Recently I have read a number of ‘Ten Places Not to Visit’ posts, or negative posts about a place disliked by the writer in which they explain why you shouldn’t go there.
Amongst others places, I have read posts that advise travellers to avoid Stockholm because it’s too expensive, cross off Vietnam because of constant scams, and never, ever to visit Bangladesh because it’s poor and beggar-ridden. Some of this advice was offered by travel blogs claiming to inspire people to travel the world. Sure, some of the posts offered disclosures at the end of the post telling people to go anyway and make up their own minds, but by then the damage had been done.
Predictably, these posts were followed by scores of commenters saying ‘Thanks for this great post, I was going to visit X,Y or Z, but now I won’t bother’, thus denying themselves the chance to eat pho from a Vietnamese street vendor, or to swim in the Stockholm archipelago – city water so clean it is allegedly drinkable.

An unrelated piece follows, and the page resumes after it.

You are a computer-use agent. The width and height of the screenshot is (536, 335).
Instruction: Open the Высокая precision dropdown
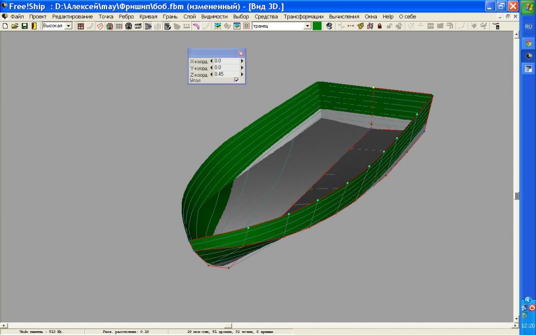pyautogui.click(x=69, y=26)

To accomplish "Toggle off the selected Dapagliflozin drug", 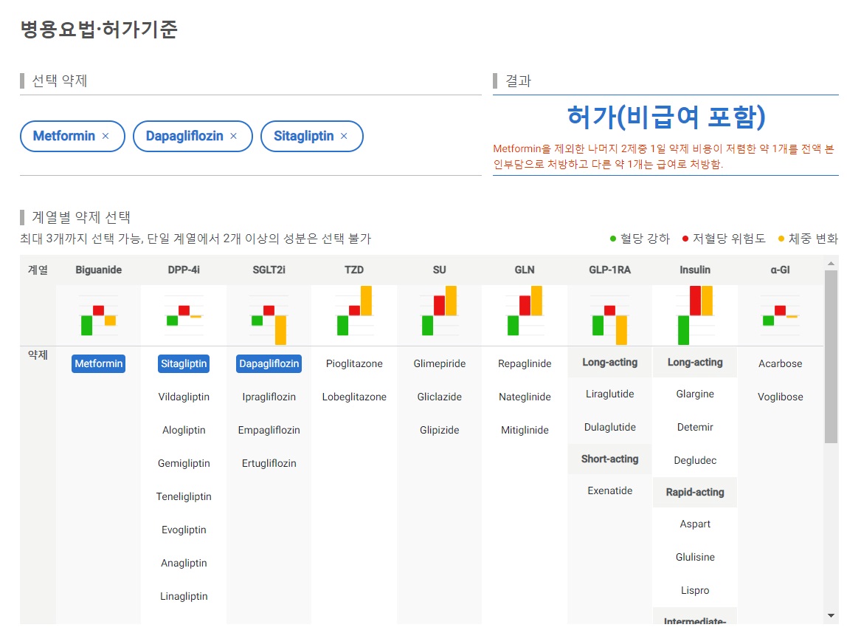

I get it: the more you travel the more you will compare one place to others you have been. And – of course – you will never like everywhere you visit. If somewhere is dangerous, then it is wise to tell people to think carefully about visiting, but if you simply didn’t like it – or had a bad experience – then to tell people not to go to a city, or even a whole country, seems somewhat arrogant.
Let’s be honest: Stockholm is expensive. You might get ripped off in Vietnam, and I haven’t been to Bangladesh, but I wouldn’t be surprised to find that it is poor and overrun with beggars. Does that mean people should strike them off their travel plans?
Surely it’s better to present the facts about what to expect and allow people to make their own decision?
There are places I have visited that I didn’t like as much as I hoped I would:
- I got ripped off in Croatia more in 5 days than I did in 3 years in Vietnam.
- The prices in Vienna are easily comparable to Stockholm, where, despite one blogger’s statement to the contrary, you can get a good pizza for $10.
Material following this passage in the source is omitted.